Housmans are delighted to welcome Egyptian feminist writer, activist, physician and psychiatrist, Nawal El Saadawi, to discuss her novels, three new editions of which have just been published by Zed Books.
Nawal was born in 1931, in a small village outside Cairo. She is the author of over 50 novels and short stories. As well as being a world renowned novelist she is a trained psychiatrist and outspoken advocate for feminism, socialism and anti-imperialism.
Zed Books have republished the following three titles, copies of which will be available on the night:
Woman at Point Zero
‘All the men I did get to know filled me with but one desire: to lift my hand and bring it smashing down on his face.’
So begins Firdaus’s remarkable story of rebellion against a society founded on lies, hypocrisy, brutality and oppression. Born to a peasant family in the Egyptian countryside, Firdaus struggles through childhood, seeking compassion and knowledge in a world which gives her little of either.
As she grows up and escapes the fetters of her childhood, each new relationship teaches her a bitter but liberating truth – that the only free people are those who want nothing, fear nothing and hope for nothing.
This classic novel has been an inspiration to countless people across the world. Saadawi’s searing indictment of society’s brutal treatment of women continues to resonate today.
The Hidden Face of Eve
This powerful account of the oppression of women in the Muslim world remains as shocking today as when it was first published, more than a quarter of a century ago.
Nawal El Saadawi writes out of a powerful sense of the violence and injustice which permeated her society. Her experiences working as a doctor in villages around Egypt, witnessing prostitution, honour killings and sexual abuse, including female circumcision, drove her to give voice to this suffering.
She goes on to explore the causes of the situation through a discussion of the historical role of Arab women in religion and literature. Saadawi argues that the veil, polygamy and legal inequality are incompatible with the essence of Islam or any human faith.
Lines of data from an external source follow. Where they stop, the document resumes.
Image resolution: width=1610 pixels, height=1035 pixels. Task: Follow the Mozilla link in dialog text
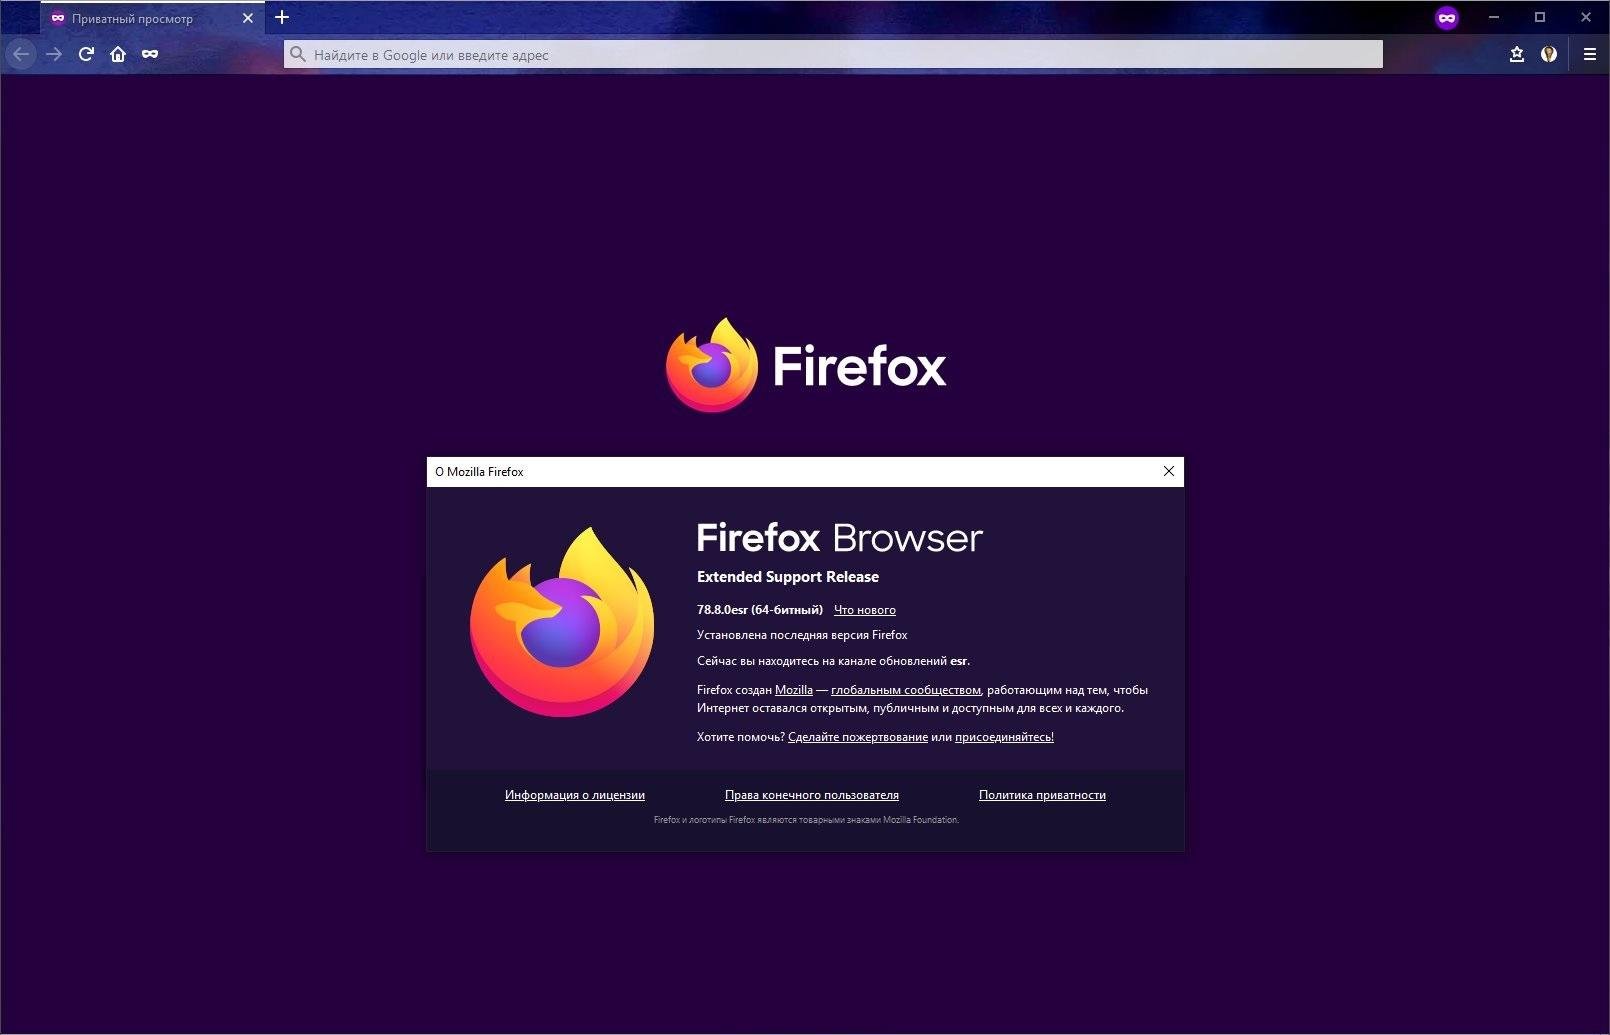(x=793, y=690)
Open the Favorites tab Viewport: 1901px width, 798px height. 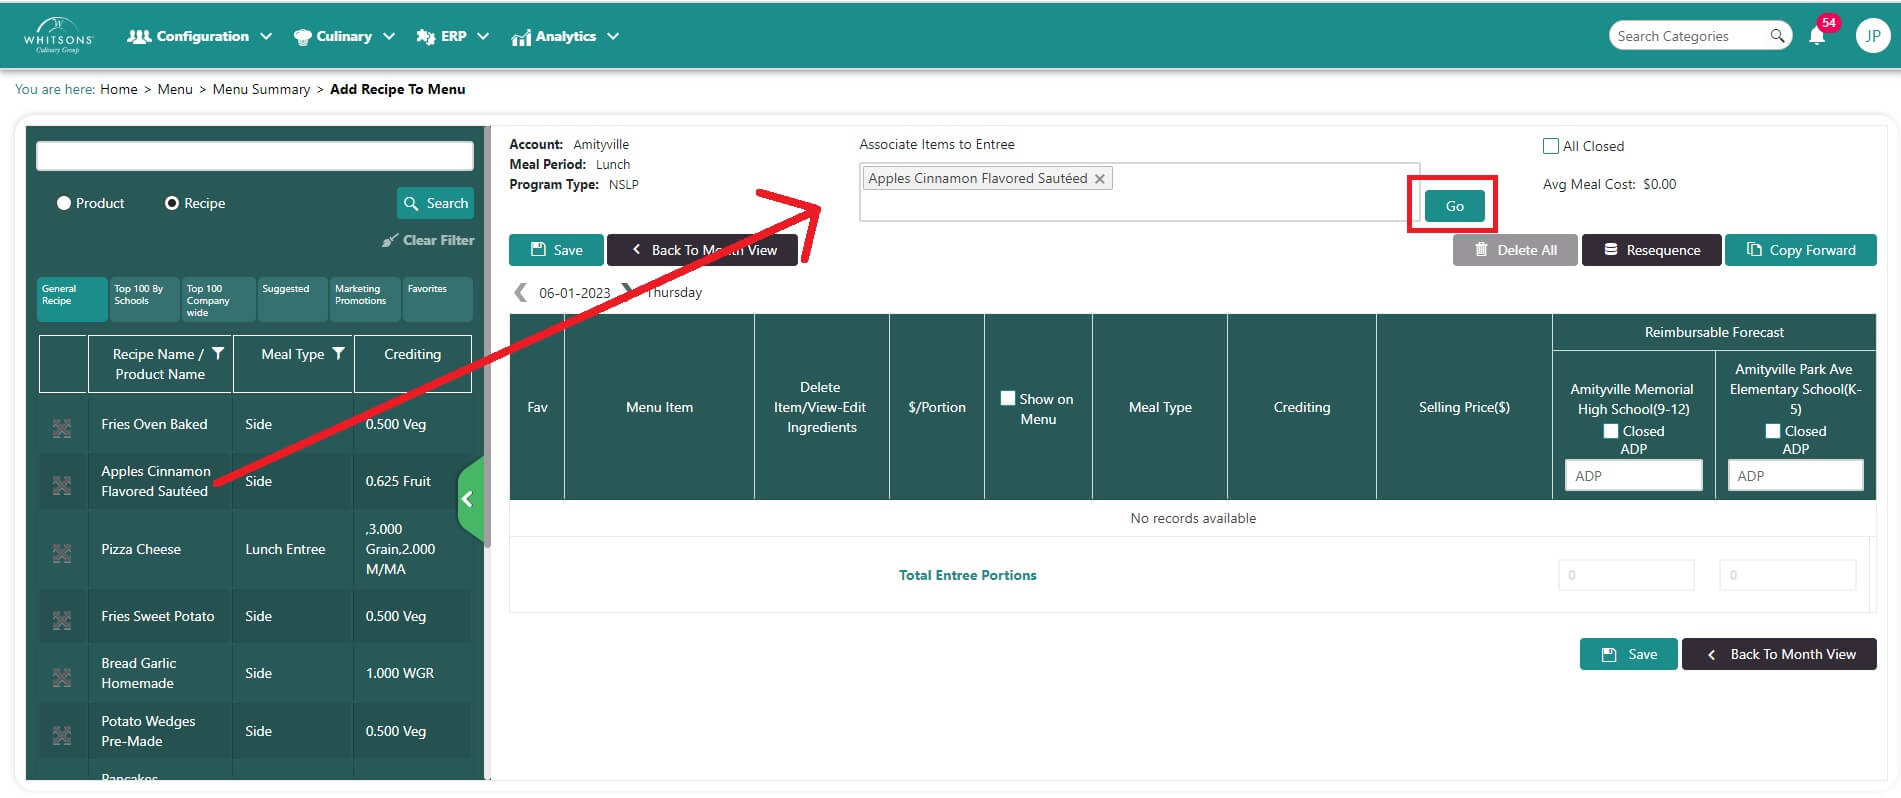[x=437, y=299]
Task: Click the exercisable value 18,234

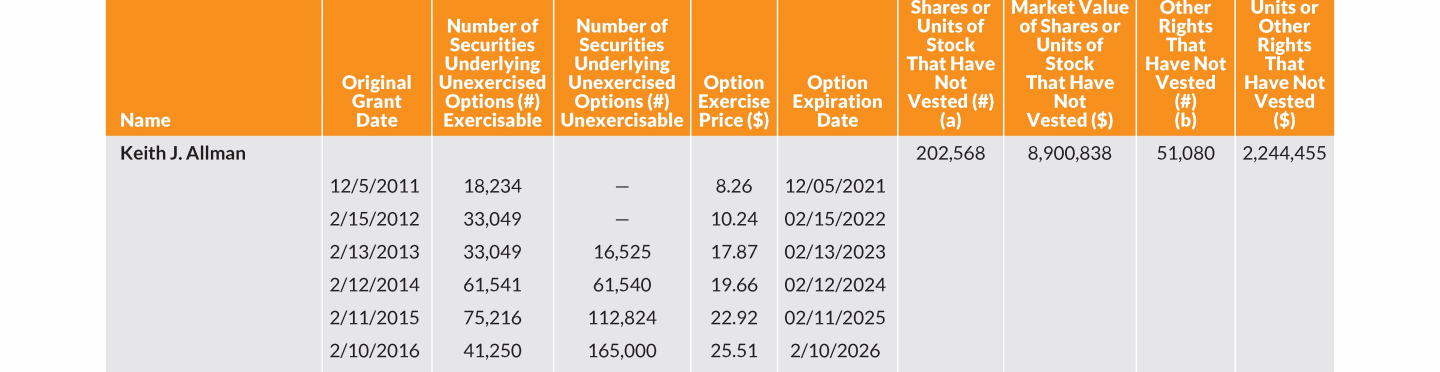Action: [493, 186]
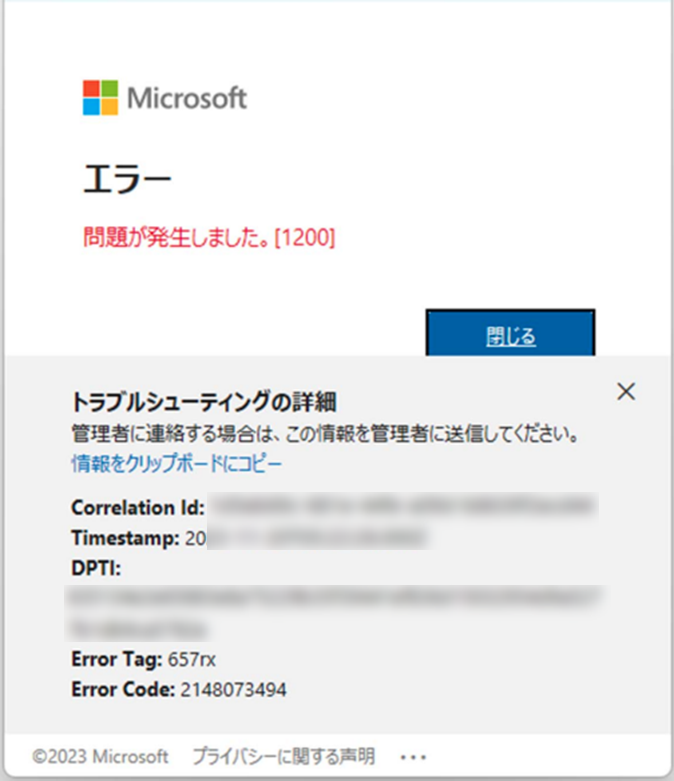Viewport: 674px width, 781px height.
Task: Click the four-color Microsoft logo squares
Action: click(100, 98)
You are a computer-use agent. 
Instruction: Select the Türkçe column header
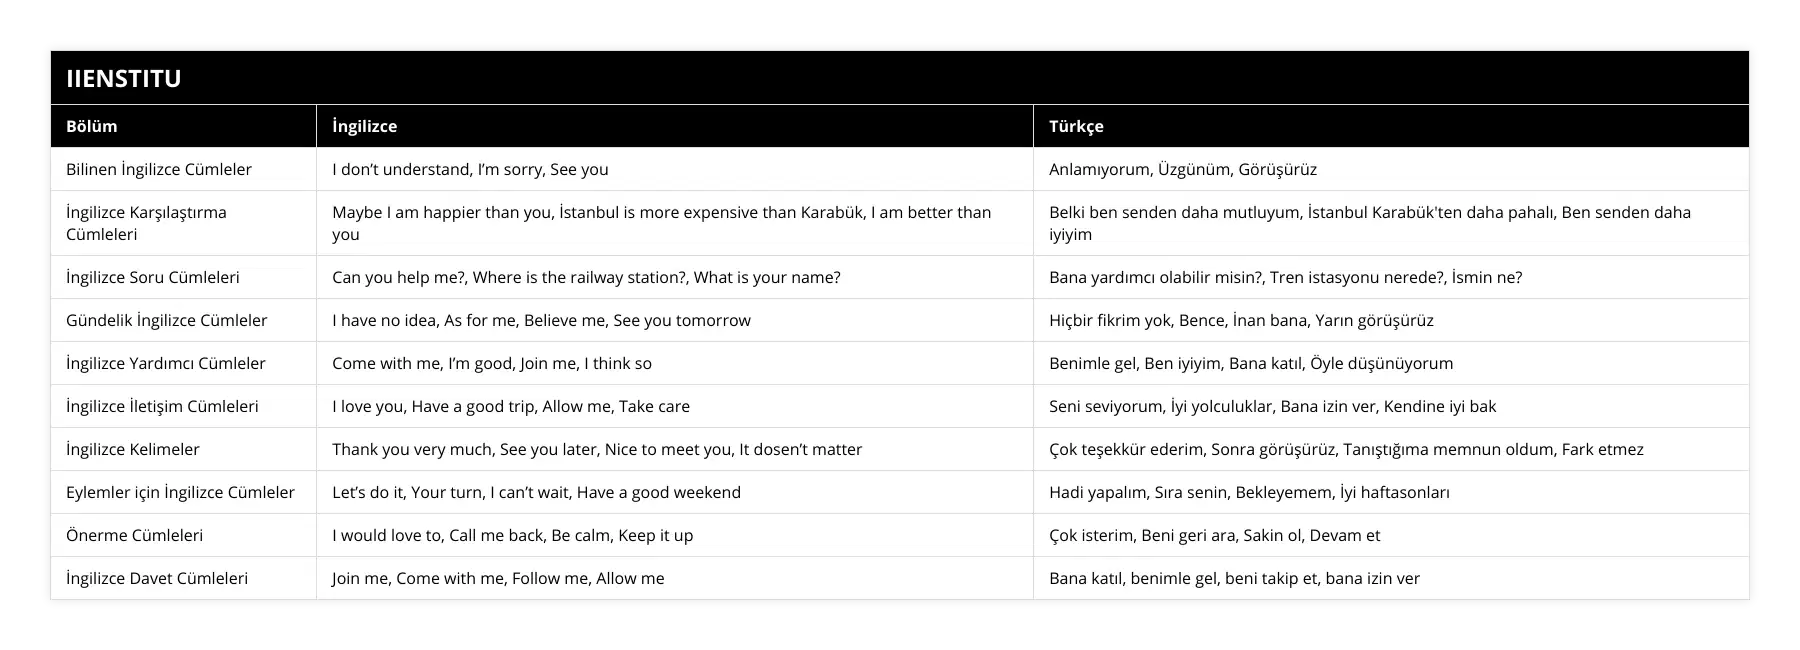pos(1076,126)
The Hidden Face of Eve remains a classic of modern Arab writing.
God Dies by the Nile
God Dies by the Nile is Nawal El Saadawi’s classic attempt to square religion with a society in which women are respected as equals. Set in Kafr El Teen – a beautiful, sleepy village on the banks of the Nile – it follows Zakeya, an ordinary villager, as she awakens to and struggles against the injustice and oppression around her.